With summer here, the stores are overflowing with really good fresh strawberries, and for a very good price. I picked up a few boxes for my son, and also with the hope of making Strawberry Jam. This is a 100% natural, no preservatives, no pectin, no artificial colors or flavors – Jam. And, it is so easy to make it. I was skeptical about trying out something like Jam first, but looking at the different options, I am converted. Jam making is by far the easiest and fun things you can do.
I have listed out the steps, such that even if you are a Jam novice like me, you will find it easy.

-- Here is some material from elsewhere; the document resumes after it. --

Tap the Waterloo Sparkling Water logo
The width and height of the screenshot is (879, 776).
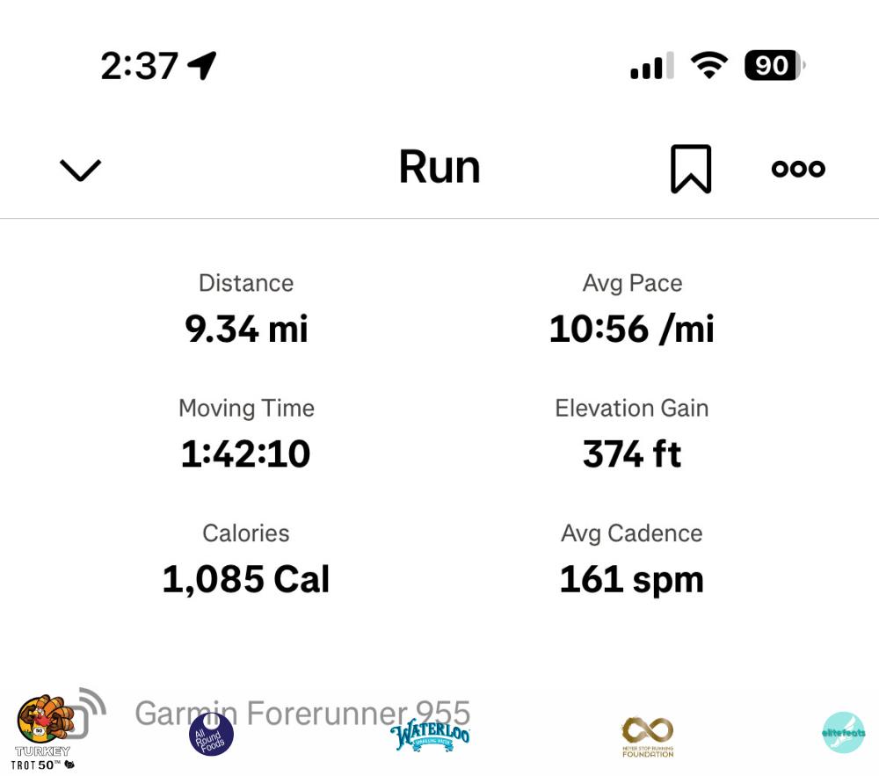tap(430, 736)
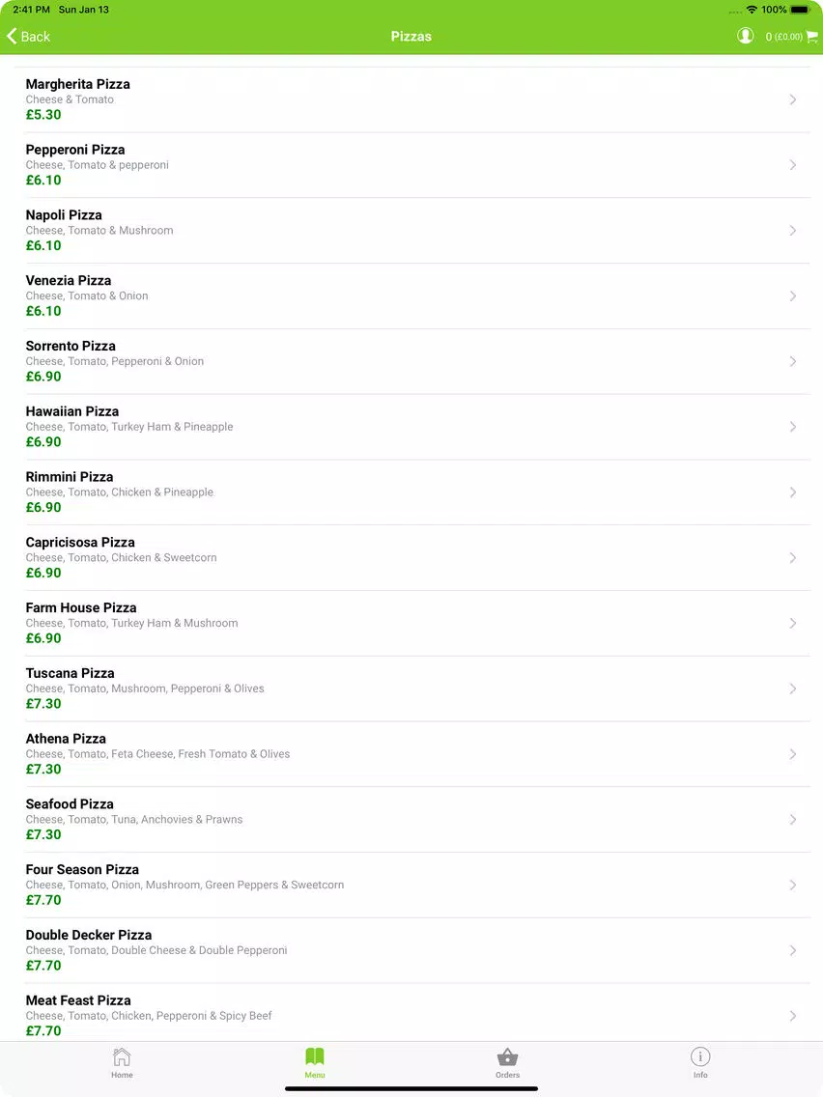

Hope it helps..
1 lb fresh strawberries, washed
2 cups sugar
a clean, sterilized bottle to store the jam
Place a small plate in the freezer.
Take a big pot(3-4 quart) for making the jam. Although the quantity of the jam/strawberries is less, there is some foaming/boiling involved – so safe to use a big pot – preferably NOT non-stick.
Place 1 1/2 cups of sugar, the zest of the lemon and the juice of the entire lemon(ensure you don’t get the seeds) in the pot. Set this over low heat and let cook until the sugar dissolves and the mixture comes to a boil. (This took about 6-8 minutes for me.)
Place a wooden spoon in the pan to help stir and also prevent spill overs.
While the sugar mixture boils, chop the strawberries and place them in a bowl. I divided the strawberries into three batches – each batch was cut to different sizes. I chopped one batch very small pieces(the size of corn/peas), one batch was coarsely chopped, and the last were just quartered. This is because I wanted some texture to the jam. If you want your jam to be smooth, chop all of them in the same size, use a hand blender/food processor to crush them. I would suggest not using a blender, coss you will end with just strawberry juice.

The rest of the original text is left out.